A behavioural profile is a summary of a consumer’s preferences and interests based on their online behaviour. Google, Facebook and other platforms use this personalised data and activities to target advertising.
Currently these profiles are built using data on search and internet activity, what device you are using, as well as data from our photos and stated preferences on things like movies and music (among many other things).
But voice adds a whole other dimension to the kind of data that can be collected – our voice assistants could pick up conversations, know who is home, what time we cook dinner, and even our personalities through how we ask questions and what we ask about.
However, Google says its virtual assistant only listens for specific words (such as “ok Google”) and that you can delete any recordings afterwards.
Remarkably, many young consumers evidently once believed that their information wasn’t being used to target advertising at all. This 2010 study showed that even though young people knew all about tracking and social media, they were still amazed at the thought of their information being used.
The people in the study thought that if their accounts were on private then no one else had access to their information.
Targeting, good or bad?
Most of us are not fully aware of how and when our data are being collected, and we rarely bother to read privacy policies before we sign up to a new platform.
Research shows that we find the personalisation of our services and advertisements valuable, although some experts suggest that companies aren’t really using the full extent of targeting capabilities, for fear of “over personalising” the messages and customers responding negatively.
However, many of us have had the experience of having a conversation about a product or brand, only to be served up an ad for that product or brand a short time later. Some people fear that the microphones are always listening, although it is likely a coincidence.
There is even a theory in academia called Baader-Meinhof phenomenon. This is when you become aware of a brand or product and all of a sudden you start to notice that brand around you, for example in the ads. This is similar to the way that once you are in the market for a new red car, all you seem to see are shiny red cars on the road.
Baader-Meinhof theory or not, the reality is that the shift towards voice-activated search brings the potential for this information to form part of your behavioural profile. After all, if the speakers know more about you, they can cater to your needs more seamlessly than ever before.
Will we accept this use of data as readily as we accepted our online information being used to target us? Or is this new technology going to inflame our privacy concerns?
Online privacy concerns are influenced by consumers’ ability to control their information and also their perception of vulnerability. Some researchers have theorised that because speakers seem human, they need to build trust like a human would – through time and self-disclosure.
However, for many of us the benefits and rewards such as finding information in a quick and convenient manner far outweigh potential privacy concerns that result from their personal data being used.
What could be more convenient or comfortable than calling out to an all-knowing omnipresent “someone”, in the same way you might ask a quick question of your spouse or flatmate?
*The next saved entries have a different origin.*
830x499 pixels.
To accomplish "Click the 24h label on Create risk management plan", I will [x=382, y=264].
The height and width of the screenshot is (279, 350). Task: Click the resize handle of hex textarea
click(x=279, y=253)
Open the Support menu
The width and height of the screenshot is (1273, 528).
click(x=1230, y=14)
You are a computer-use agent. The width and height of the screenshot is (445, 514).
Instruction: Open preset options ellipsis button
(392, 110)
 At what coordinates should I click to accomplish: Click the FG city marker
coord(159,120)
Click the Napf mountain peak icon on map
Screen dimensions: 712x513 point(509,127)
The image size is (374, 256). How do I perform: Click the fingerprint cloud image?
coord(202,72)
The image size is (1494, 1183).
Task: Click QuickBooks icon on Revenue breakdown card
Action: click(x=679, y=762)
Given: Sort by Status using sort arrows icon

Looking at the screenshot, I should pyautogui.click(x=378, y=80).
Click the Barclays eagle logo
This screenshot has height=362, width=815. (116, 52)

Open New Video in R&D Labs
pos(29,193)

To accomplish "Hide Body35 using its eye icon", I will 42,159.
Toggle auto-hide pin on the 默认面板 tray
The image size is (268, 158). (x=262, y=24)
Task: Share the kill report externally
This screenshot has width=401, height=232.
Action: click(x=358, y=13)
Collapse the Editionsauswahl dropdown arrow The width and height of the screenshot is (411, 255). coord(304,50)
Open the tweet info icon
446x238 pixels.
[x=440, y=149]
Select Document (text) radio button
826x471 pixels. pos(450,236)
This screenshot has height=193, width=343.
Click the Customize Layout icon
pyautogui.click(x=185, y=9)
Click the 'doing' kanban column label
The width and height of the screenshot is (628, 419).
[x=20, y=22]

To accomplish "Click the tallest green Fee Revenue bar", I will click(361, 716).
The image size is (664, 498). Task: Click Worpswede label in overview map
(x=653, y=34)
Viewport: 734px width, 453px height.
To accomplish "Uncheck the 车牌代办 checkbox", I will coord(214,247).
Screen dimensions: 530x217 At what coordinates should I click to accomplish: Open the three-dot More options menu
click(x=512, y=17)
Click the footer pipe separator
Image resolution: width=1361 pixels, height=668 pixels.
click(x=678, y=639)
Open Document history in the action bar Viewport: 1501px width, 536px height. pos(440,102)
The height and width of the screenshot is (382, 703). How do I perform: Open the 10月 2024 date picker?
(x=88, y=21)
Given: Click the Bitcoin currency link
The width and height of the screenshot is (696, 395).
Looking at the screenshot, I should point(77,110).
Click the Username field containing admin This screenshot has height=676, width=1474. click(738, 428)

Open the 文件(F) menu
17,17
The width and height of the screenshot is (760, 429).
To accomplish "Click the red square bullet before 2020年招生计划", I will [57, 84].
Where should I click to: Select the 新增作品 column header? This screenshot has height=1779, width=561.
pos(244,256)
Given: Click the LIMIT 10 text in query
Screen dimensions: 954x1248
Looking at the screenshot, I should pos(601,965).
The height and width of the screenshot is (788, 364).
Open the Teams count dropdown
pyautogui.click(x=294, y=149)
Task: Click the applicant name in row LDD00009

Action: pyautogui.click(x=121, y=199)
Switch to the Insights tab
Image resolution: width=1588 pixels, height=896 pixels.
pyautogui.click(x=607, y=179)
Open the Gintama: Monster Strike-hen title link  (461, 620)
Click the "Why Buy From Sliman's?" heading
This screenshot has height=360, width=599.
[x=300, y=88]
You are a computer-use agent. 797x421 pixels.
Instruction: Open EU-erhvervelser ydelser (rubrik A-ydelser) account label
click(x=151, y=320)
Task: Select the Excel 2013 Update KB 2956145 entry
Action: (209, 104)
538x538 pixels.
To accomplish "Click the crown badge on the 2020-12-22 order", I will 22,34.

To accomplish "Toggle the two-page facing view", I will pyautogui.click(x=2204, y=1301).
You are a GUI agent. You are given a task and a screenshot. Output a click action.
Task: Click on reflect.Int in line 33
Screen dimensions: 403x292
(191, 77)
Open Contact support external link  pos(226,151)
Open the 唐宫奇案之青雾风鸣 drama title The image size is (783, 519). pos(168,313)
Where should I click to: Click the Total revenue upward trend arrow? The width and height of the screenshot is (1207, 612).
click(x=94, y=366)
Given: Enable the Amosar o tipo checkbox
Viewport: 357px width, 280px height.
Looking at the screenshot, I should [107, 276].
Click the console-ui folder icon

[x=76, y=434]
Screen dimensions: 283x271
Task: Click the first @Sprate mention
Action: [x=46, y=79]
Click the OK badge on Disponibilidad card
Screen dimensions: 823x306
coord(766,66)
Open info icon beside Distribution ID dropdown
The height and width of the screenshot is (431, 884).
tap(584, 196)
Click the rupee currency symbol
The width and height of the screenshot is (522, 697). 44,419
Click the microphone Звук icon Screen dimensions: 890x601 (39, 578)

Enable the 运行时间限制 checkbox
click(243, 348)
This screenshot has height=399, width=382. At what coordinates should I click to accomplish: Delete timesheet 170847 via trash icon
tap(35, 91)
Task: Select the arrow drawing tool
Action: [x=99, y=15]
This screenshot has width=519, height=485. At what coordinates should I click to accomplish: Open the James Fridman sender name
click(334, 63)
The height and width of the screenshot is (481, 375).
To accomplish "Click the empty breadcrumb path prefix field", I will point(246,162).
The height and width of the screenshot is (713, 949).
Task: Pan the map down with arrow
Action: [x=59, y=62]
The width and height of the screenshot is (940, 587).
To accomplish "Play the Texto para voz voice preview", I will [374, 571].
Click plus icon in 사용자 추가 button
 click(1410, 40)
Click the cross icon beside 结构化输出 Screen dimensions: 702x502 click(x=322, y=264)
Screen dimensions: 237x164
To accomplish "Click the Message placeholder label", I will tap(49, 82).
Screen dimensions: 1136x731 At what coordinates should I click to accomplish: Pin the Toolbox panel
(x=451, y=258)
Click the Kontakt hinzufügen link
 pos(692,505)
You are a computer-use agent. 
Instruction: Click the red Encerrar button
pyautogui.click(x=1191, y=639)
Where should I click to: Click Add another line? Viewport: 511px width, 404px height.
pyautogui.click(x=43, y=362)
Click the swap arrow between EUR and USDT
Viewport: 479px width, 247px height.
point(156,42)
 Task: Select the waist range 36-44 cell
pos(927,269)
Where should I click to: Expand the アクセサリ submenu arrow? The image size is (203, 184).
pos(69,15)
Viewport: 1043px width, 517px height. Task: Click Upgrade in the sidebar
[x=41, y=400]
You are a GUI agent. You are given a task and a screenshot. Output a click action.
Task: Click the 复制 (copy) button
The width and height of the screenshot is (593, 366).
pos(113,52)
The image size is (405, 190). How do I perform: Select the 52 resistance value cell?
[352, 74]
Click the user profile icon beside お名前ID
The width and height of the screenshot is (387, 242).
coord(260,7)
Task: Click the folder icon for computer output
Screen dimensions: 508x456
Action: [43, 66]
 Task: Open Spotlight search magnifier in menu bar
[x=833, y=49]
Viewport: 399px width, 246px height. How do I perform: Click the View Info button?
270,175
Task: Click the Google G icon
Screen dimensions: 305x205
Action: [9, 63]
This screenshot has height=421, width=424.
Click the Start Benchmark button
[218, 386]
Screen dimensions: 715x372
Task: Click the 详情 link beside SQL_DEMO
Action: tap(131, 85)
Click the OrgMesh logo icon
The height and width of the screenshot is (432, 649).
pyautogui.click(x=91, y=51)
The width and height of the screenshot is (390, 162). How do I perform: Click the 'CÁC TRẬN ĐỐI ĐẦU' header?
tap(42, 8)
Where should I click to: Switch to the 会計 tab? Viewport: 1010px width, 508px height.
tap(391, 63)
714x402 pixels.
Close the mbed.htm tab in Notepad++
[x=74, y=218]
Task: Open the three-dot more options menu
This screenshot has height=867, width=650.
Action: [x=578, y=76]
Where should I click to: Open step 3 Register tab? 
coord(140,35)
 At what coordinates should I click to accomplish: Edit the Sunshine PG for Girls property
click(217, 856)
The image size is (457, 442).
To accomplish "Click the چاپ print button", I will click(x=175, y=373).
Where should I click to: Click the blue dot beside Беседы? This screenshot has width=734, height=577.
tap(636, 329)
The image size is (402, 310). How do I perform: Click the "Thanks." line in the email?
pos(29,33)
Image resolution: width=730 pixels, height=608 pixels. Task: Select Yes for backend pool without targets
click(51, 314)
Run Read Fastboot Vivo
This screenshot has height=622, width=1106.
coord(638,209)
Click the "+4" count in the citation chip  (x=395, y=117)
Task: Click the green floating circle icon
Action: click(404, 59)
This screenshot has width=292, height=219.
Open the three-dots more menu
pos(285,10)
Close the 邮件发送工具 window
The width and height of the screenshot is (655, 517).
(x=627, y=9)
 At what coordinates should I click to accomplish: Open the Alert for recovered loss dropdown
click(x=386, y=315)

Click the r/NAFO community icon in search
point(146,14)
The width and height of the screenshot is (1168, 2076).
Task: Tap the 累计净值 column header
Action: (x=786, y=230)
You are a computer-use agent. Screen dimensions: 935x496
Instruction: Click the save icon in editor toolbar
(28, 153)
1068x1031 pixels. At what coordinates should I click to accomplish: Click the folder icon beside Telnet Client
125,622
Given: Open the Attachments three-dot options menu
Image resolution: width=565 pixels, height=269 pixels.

At the moment, these technologies are still novel enough that we notice them (for instance, when Alexa suddenly started “cackling” last week). But after some time, perhaps we will come to take this personalisation for granted, always expecting ads to be targeted to us based on what we want right now.
What it comes down to is that brands need to build trust by being transparent about how they collect data. If consumers are unsure of how that data was collected and used they are likely to reject the personalised content.